**Written instruction:** Format the data below as a JSON list of strings, with each line as its own string and blank lines omitted.

::: Provided records

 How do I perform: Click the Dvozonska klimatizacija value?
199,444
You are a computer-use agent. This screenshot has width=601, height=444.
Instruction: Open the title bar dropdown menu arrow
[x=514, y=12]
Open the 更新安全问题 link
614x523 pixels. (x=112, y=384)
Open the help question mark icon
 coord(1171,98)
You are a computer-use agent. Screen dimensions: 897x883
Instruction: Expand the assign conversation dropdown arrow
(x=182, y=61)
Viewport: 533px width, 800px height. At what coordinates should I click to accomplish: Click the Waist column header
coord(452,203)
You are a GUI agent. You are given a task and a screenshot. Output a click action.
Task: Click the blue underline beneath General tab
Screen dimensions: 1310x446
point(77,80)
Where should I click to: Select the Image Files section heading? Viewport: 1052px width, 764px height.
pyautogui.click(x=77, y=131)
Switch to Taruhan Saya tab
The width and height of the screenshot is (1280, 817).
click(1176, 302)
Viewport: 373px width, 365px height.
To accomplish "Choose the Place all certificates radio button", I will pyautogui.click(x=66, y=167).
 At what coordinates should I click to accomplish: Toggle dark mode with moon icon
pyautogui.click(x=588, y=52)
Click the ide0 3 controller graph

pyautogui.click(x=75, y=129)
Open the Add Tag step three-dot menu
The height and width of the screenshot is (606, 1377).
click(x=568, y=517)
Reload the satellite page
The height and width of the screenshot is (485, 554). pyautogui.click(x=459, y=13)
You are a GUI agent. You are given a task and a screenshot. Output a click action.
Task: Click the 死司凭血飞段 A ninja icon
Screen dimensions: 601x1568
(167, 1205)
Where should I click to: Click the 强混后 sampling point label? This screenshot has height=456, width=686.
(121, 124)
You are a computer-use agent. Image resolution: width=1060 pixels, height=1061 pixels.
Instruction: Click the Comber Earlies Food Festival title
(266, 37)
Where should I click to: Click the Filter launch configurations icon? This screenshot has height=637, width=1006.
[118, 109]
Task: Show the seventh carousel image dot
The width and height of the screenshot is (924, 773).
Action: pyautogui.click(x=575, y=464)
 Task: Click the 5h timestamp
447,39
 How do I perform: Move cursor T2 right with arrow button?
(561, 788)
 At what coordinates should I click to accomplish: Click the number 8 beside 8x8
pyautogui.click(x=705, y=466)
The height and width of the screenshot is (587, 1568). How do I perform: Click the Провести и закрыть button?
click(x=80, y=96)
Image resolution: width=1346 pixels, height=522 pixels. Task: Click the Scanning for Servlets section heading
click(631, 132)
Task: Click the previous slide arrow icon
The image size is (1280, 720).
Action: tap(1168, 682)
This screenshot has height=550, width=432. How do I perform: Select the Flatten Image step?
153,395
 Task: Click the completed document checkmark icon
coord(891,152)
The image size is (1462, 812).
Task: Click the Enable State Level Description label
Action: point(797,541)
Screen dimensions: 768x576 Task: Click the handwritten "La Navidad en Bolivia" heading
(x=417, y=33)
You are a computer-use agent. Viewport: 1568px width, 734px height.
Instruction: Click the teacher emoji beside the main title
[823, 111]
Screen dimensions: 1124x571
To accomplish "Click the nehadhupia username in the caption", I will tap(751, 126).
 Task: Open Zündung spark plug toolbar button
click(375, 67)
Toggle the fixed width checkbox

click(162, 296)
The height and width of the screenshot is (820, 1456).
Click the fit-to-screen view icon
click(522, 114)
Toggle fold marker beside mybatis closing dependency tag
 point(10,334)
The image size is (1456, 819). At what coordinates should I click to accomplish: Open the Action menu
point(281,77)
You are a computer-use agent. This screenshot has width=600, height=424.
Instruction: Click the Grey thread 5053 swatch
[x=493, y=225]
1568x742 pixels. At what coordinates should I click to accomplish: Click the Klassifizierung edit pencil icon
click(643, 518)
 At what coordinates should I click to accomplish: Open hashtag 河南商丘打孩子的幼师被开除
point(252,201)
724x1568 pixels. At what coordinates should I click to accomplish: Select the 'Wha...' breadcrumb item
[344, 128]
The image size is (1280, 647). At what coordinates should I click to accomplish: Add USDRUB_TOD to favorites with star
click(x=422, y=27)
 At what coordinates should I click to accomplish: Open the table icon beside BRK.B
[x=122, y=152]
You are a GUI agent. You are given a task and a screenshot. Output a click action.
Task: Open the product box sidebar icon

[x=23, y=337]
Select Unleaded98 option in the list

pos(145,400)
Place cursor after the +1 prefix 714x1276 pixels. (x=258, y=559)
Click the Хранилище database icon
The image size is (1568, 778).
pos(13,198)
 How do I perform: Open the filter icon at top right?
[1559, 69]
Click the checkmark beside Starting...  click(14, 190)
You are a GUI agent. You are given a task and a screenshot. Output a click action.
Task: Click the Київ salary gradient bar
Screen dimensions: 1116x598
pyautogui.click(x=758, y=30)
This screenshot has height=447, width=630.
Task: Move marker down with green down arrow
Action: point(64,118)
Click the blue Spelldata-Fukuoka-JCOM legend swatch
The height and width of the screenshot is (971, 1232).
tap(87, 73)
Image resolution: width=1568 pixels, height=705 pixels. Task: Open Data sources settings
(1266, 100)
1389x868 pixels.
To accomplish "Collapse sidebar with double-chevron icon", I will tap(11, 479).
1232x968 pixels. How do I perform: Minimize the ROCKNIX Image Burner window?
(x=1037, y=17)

::::::

**Written solution:**
[
  " How do I perform: Click the Dvozonska klimatizacija value?",
  "199,444",
  "You are a computer-use agent. This screenshot has width=601, height=444.",
  "Instruction: Open the title bar dropdown menu arrow",
  "[x=514, y=12]",
  "Open the 更新安全问题 link",
  "614x523 pixels. (x=112, y=384)",
  "Open the help question mark icon",
  " coord(1171,98)",
  "You are a computer-use agent. Screen dimensions: 897x883",
  "Instruction: Expand the assign conversation dropdown arrow",
  "(x=182, y=61)",
  "Viewport: 533px width, 800px height. At what coordinates should I click to accomplish: Click the Waist column header",
  "coord(452,203)",
  "You are a GUI agent. You are given a task and a screenshot. Output a click action.",
  "Task: Click the blue underline beneath General tab",
  "Screen dimensions: 1310x446",
  "point(77,80)",
  "Where should I click to: Select the Image Files section heading? Viewport: 1052px width, 764px height.",
  "pyautogui.click(x=77, y=131)",
  "Switch to Taruhan Saya tab",
  "The width and height of the screenshot is (1280, 817).",
  "click(1176, 302)",
  "Viewport: 373px width, 365px height.",
  "To accomplish \"Choose the Place all certificates radio button\", I will pyautogui.click(x=66, y=167).",
  " At what coordinates should I click to accomplish: Toggle dark mode with moon icon",
  "pyautogui.click(x=588, y=52)",
  "Click the ide0 3 controller graph",
  "pyautogui.click(x=75, y=129)",
  "Open the Add Tag step three-dot menu",
  "The height and width of the screenshot is (606, 1377).",
  "click(x=568, y=517)",
  "Reload the satellite page",
  "The height and width of the screenshot is (485, 554). pyautogui.click(x=459, y=13)",
  "You are a GUI agent. You are given a task and a screenshot. Output a click action.",
  "Task: Click the 死司凭血飞段 A ninja icon",
  "Screen dimensions: 601x1568",
  "(167, 1205)",
  "Where should I click to: Click the 强混后 sampling point label? This screenshot has height=456, width=686.",
  "(121, 124)",
  "You are a computer-use agent. Image resolution: width=1060 pixels, height=1061 pixels.",
  "Instruction: Click the Comber Earlies Food Festival title",
  "(266, 37)",
  "Where should I click to: Click the Filter launch configurations icon? This screenshot has height=637, width=1006.",
  "[118, 109]",
  "Task: Show the seventh carousel image dot",
  "The width and height of the screenshot is (924, 773).",
  "Action: pyautogui.click(x=575, y=464)",
  " Task: Click the 5h timestamp",
  "447,39",
  " How do I perform: Move cursor T2 right with arrow button?",
  "(561, 788)",
  " At what coordinates should I click to accomplish: Click the number 8 beside 8x8",
  "pyautogui.click(x=705, y=466)",
  "The height and width of the screenshot is (587, 1568). How do I perform: Click the Провести и закрыть button?",
  "click(x=80, y=96)",
  "Image resolution: width=1346 pixels, height=522 pixels. Task: Click the Scanning for Servlets section heading",
  "click(631, 132)",
  "Task: Click the previous slide arrow icon",
  "The image size is (1280, 720).",
  "Action: tap(1168, 682)",
  "This screenshot has height=550, width=432. How do I perform: Select the Flatten Image step?",
  "153,395",
  " Task: Click the completed document checkmark icon",
  "coord(891,152)",
  "The image size is (1462, 812).",
  "Task: Click the Enable State Level Description label",
  "Action: point(797,541)",
  "Screen dimensions: 768x576 Task: Click the handwritten \"La Navidad en Bolivia\" heading",
  "(x=417, y=33)",
  "You are a computer-use agent. Viewport: 1568px width, 734px height.",
  "Instruction: Click the teacher emoji beside the main title",
  "[823, 111]",
  "Screen dimensions: 1124x571",
  "To accomplish \"Click the nehadhupia username in the caption\", I will tap(751, 126).",
  " Task: Open Zündung spark plug toolbar button",
  "click(375, 67)",
  "Toggle the fixed width checkbox",
  "click(162, 296)",
  "The height and width of the screenshot is (820, 1456).",
  "Click the fit-to-screen view icon",
  "click(522, 114)",
  "Toggle fold marker beside mybatis closing dependency tag",
  " point(10,334)",
  "The image size is (1456, 819). At what coordinates should I click to accomplish: Open the Action menu",
  "point(281,77)",
  "You are a computer-use agent. This screenshot has width=600, height=424.",
  "Instruction: Click the Grey thread 5053 swatch",
  "[x=493, y=225]",
  "1568x742 pixels. At what coordinates should I click to accomplish: Click the Klassifizierung edit pencil icon",
  "click(643, 518)",
  " At what coordinates should I click to accomplish: Open hashtag 河南商丘打孩子的幼师被开除",
  "point(252,201)",
  "724x1568 pixels. At what coordinates should I click to accomplish: Select the 'Wha...' breadcrumb item",
  "[344, 128]",
  "The image size is (1280, 647). At what coordinates should I click to accomplish: Add USDRUB_TOD to favorites with star",
  "click(x=422, y=27)",
  " At what coordinates should I click to accomplish: Open the table icon beside BRK.B",
  "[x=122, y=152]",
  "You are a GUI agent. You are given a task and a screenshot. Output a click action.",
  "Task: Open the product box sidebar icon",
  "[x=23, y=337]",
  "Select Unleaded98 option in the list",
  "pos(145,400)",
  "Place cursor after the +1 prefix 714x1276 pixels. (x=258, y=559)",
  "Click the Хранилище database icon",
  "The image size is (1568, 778).",
  "pos(13,198)",
  " How do I perform: Open the filter icon at top right?",
  "[1559, 69]",
  "Click the checkmark beside Starting...  click(14, 190)",
  "You are a GUI agent. You are given a task and a screenshot. Output a click action.",
  "Task: Click the Київ salary gradient bar",
  "Screen dimensions: 1116x598",
  "pyautogui.click(x=758, y=30)",
  "This screenshot has height=447, width=630.",
  "Task: Move marker down with green down arrow",
  "Action: point(64,118)",
  "Click the blue Spelldata-Fukuoka-JCOM legend swatch",
  "The height and width of the screenshot is (971, 1232).",
  "tap(87, 73)",
  "Image resolution: width=1568 pixels, height=705 pixels. Task: Open Data sources settings",
  "(1266, 100)",
  "1389x868 pixels.",
  "To accomplish \"Collapse sidebar with double-chevron icon\", I will tap(11, 479).",
  "1232x968 pixels. How do I perform: Minimize the ROCKNIX Image Burner window?",
  "(x=1037, y=17)"
]